Most of the problem with media coverage seems to be wholesale confusion with the rules and guidelines that determine how the church deals with problem priests. This Associated Press story that ran in the Boston Globe provides a good example of that confusion in the opening graphs:
The future Pope Benedict XVI refused to remove a US priest from the ministry after the priest confessed to molesting numerous children and even served prison time for it, simply because the cleric wouldn’t agree to such a discipline.
The case provides the latest evidence of how changes in church law under Pope John Paul II frustrated and hamstrung US bishops struggling with an abuse crisis that would eventually worsen.
But the time of this case, bishops did not need Vatican permission to remove a priest from active ministry. They had full rights to do this on their own. Springfield (Ill.) bishop Daniel Ryan could have removed the priest without getting Vatican permission.
Another version of this Associated Press story puts it this way:
The future Pope Benedict XVI refused to defrock an American priest who confessed to molesting numerous children and even served prison time for it, simply because the cleric wouldn’t agree to the discipline.
The problem with this phrasing is that then-Cardinal Joseph Ratzinger did not have the authority at that time to laicize a priest involuntarily. It’s sort of like saying “Attorney General Eric Holder refuses to order involuntary kidney transplant.” It may be true, in one sense, but it’s just not even a possibility. Our courts have processes for how we handle the accused. These processes help us assign cases to the proper court and help us grant the accused certain rights.

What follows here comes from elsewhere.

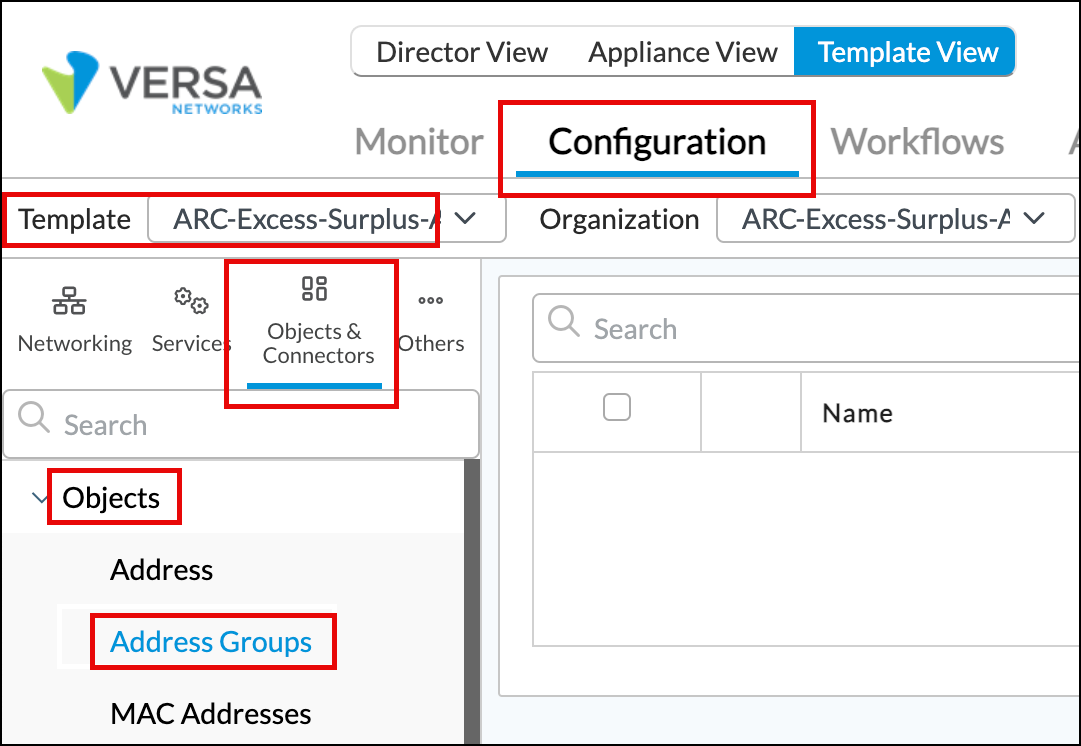This screenshot has width=1081, height=746.
Task: Open the Networking icon section
Action: pos(69,300)
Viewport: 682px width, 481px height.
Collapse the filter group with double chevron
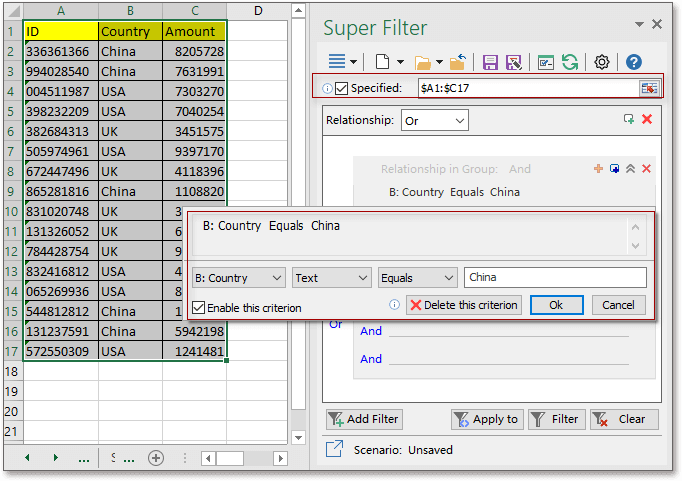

Now, if you read the actual story, much of this is explained quite well. In fact, the lede — of either version excerpted above — is dramatically different from the meat of the story. The meat of the story does a pretty good job of explaining the frustration and hamstringing mentioned. It even explains that the priest was laicized a few years later when he agreed to it.
Another mark in this story’s favor is that it doesn’t hide the scandal of one of the key players, Springfield bishop Daniel Ryan. He resigned following claims he had failed to act against abusive priests because he feared exposure of his own homosexual activities. Bishop Ryan was suspended from public ministry in 2002 following claims he had molested a young man.
Few will disagree that the church did a poor job of fighting child abuse in its midst. That story is much more complicated than a conspiracy theory involving the pope. But apart from the misleading headline and lede, this story does a good job of exploring part of that complexity — how canon law hampered some efforts to deal with problem priests.